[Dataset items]
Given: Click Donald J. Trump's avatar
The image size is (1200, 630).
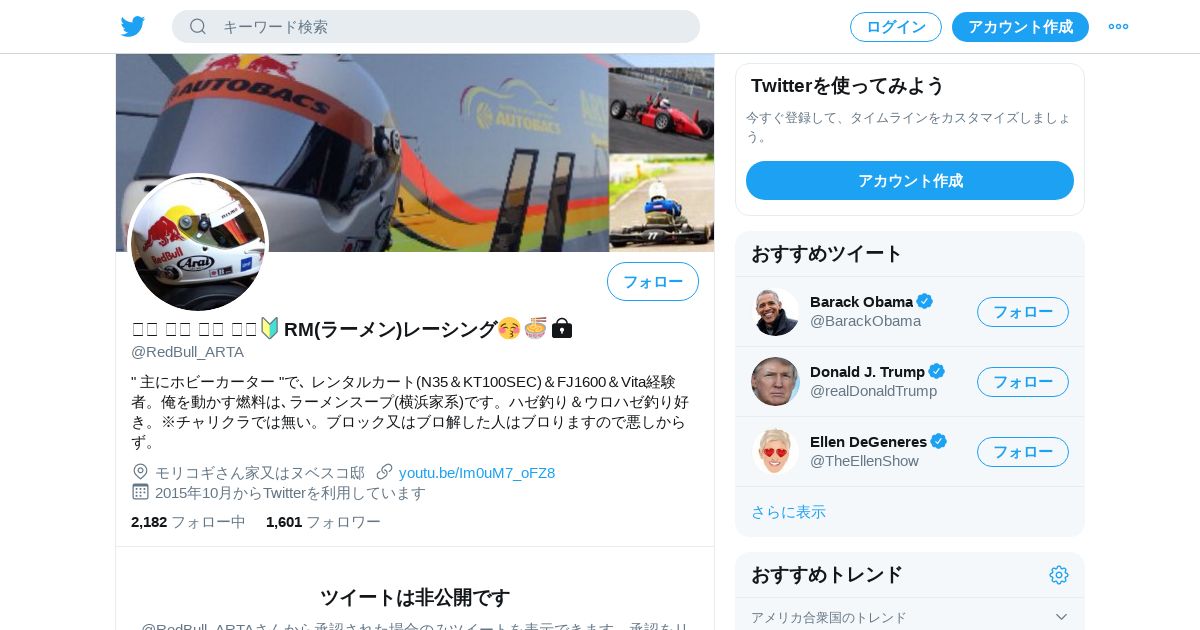Looking at the screenshot, I should [x=775, y=382].
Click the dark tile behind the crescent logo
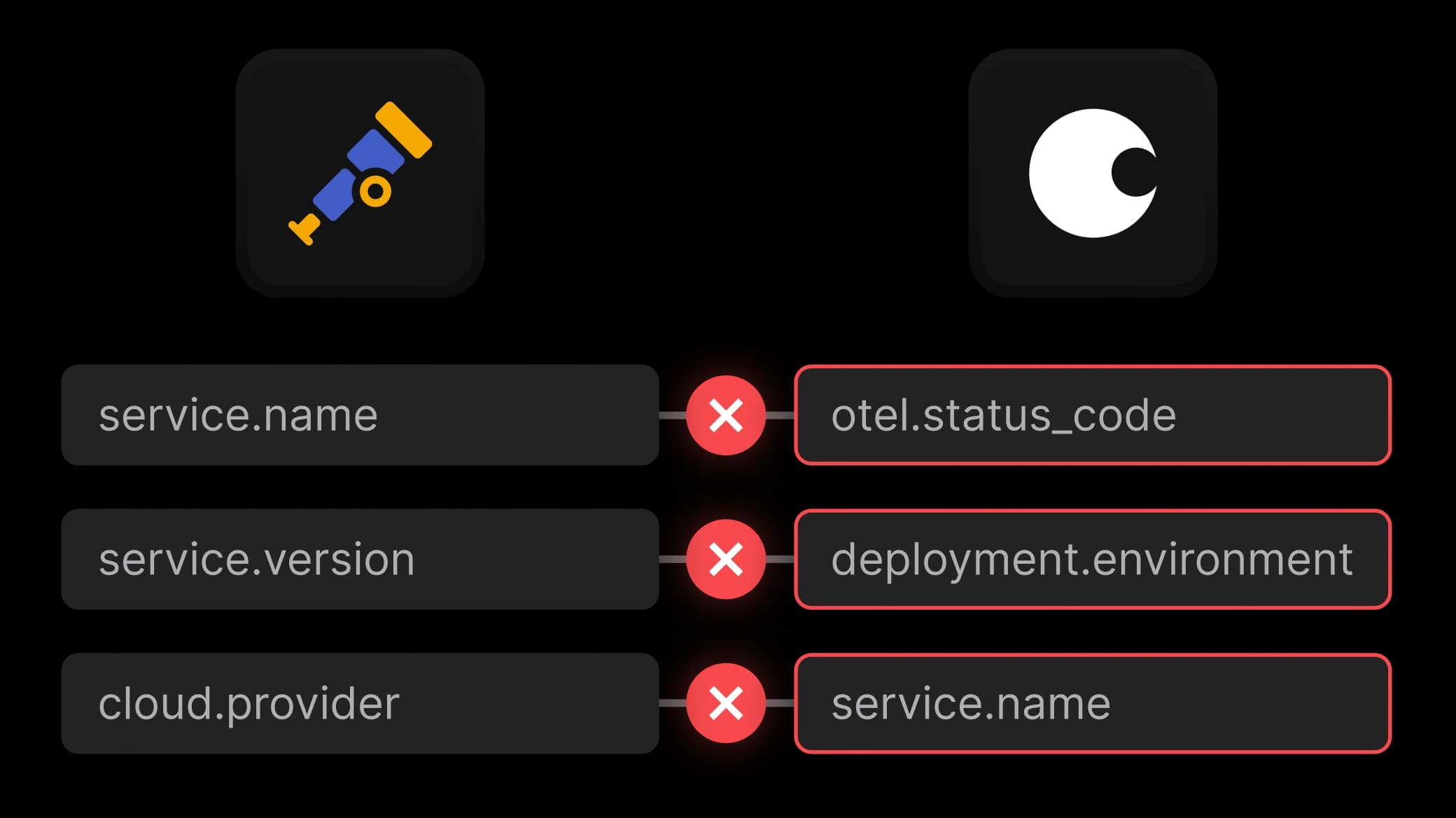The image size is (1456, 818). (1093, 173)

### [Assigned task]
All entries are to be retyped exactly. Omit any embedded images.

### [Exercise output]
Given: Click Donald J. Trump's avatar
The image size is (1200, 630).
Looking at the screenshot, I should [x=775, y=382].
Click the dark tile behind the crescent logo
The image size is (1456, 818). (1093, 173)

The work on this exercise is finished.